First bred on Brownsea in 1970 rearing 3 young and then up to four pairs most years up to 1996. “Brownsea West Lake 1 pair with 8 young on 4th August 1996…2 young 04 any info after 96 do you think it breeds anywhere else?.

Little Sea used to have large wintering numbers, but the introduction of Carp in to the lake seems to have had an affect on duck numbers as a whole. Swineham GP, Holes Bay, Hatch Pond, Poole Park and Brownsea Lake are all reliable sites. At one time up to 200 birds could be present at Poole Park alone but sadly the current 5-year winter average is now only 74 across the harbour each winter.


Turnstone

Latin Name

Arenaria interpres

Status

Passage Migrant & Winter Visitor

Site And Records Information

This is the only species where Baiter Beach is a main site with around 10-20 feeding throughout the winter. Can also be encountered at very close range on the Quay at Poole where they feed on bread crumbs like Sparrows! Can also be encountered on the beaches at Bramble Bush Bay, Brands Bay and at Shore Road. On spring and autumn passage they can drop in at site like Lytchett Fields and the Brownsea Lagoon where they can be seen in the summer finery.


Turtle Dove

Latin Name

Streptopelia turtur

Status

Scarce Passage Migrant

Site And Records Information

Suspected to have never been common in the harbour, Turtle Dove only show up very sporadically. Ballard Down and the top of Glebelands are good historical sites. Only one definite record of breeding which came from Brownsea in 1967. They were suspected of nesting on Hartland Moor in 1979 and were singing on Studland Heath in 1972 and 1973 and at Corfe Castle in 1998.

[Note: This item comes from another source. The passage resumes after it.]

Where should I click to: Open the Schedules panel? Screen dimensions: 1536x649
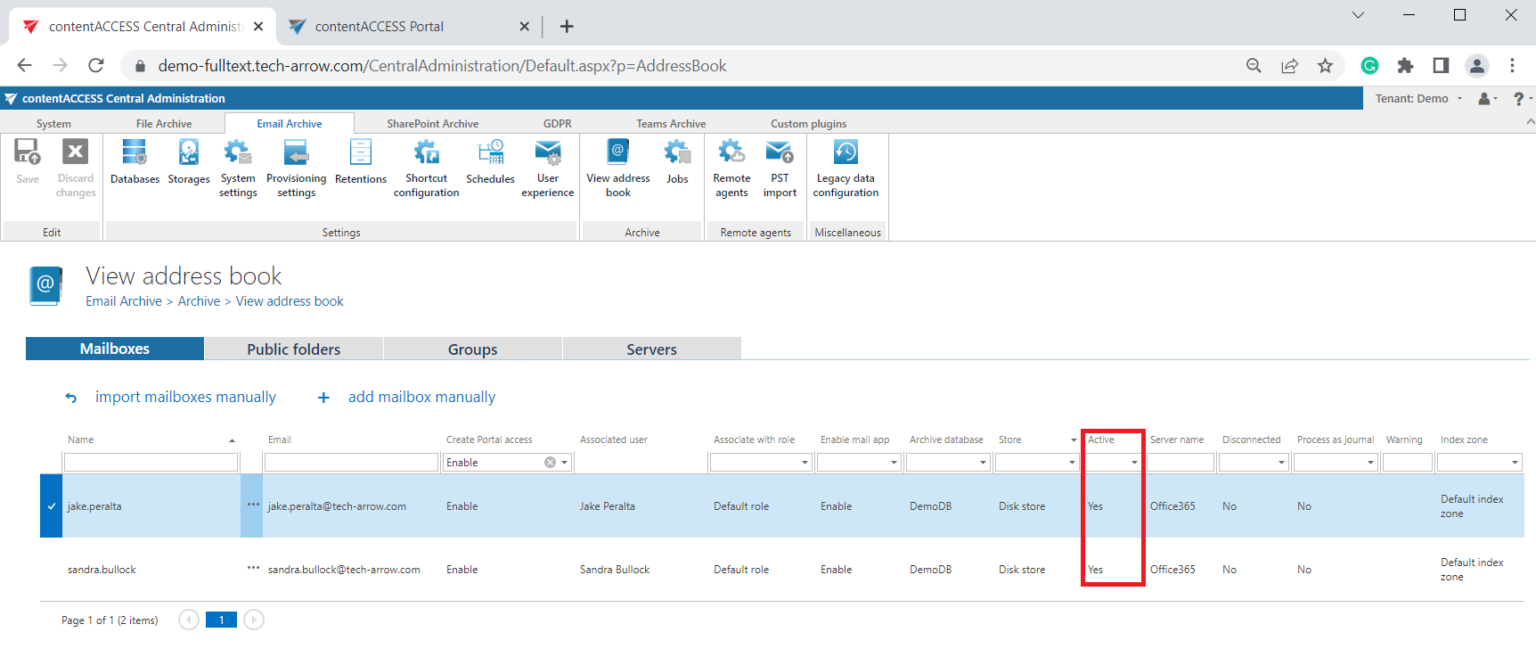tap(490, 163)

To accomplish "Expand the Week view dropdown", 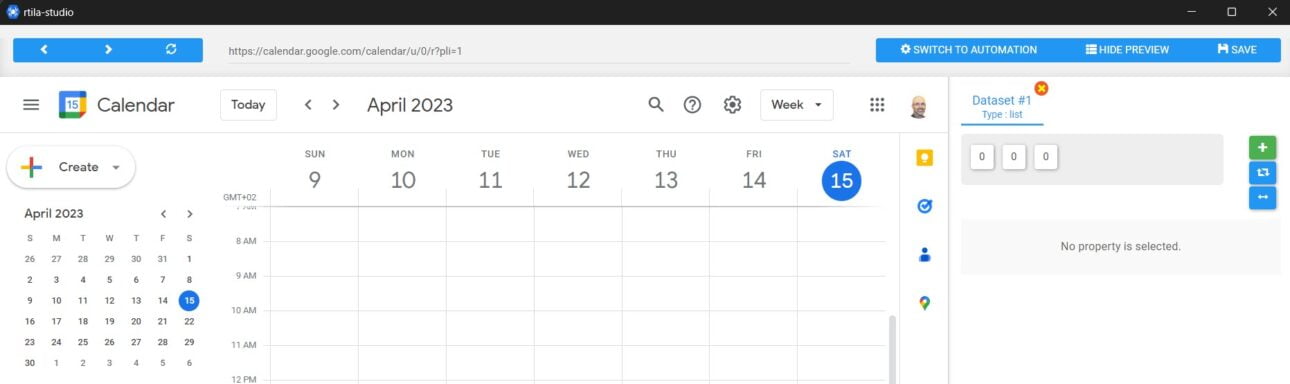I will click(x=797, y=104).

Before Mediterranean hunting took such a toll, flocks of migrating birds could be found, 50 to 60 on Godlingston Heath on the 12th August 1962 (the harbour maximum) and 45 at Arne in 1972. Sadly nowadays, sightings are barely annual and in 2018 none were recorded at all. Intensive farming practices across the UK are also known to be a major cause of their decline.


Twite

Latin Name

Carduelis flavirostris

Status

Vagrant

Site And Records Information

A very rare ‘northern’ finch, which is most likely to be seen/heard nowadays as a passage migrant in late autumn at Ballard, Glebelands or South Haven. However there are a few over-wintering records so its well worth scanning through Linnet flocks during the winter to see if you can pick out a pink-rumped Twite.

Two at South Haven on 6th January 1963 rising to three on 23rd
1 in October 1999 at Middlebere
3 in November 1983 at Lytchett Bay


Two-barred Crossbill

Latin Name

Loxia leucoptera

Status

Vagrant

Site And Records Information

A very rare vagrant that’s prone to ‘irruptions’ in the UK. There is however only 1 Poole Harbour record.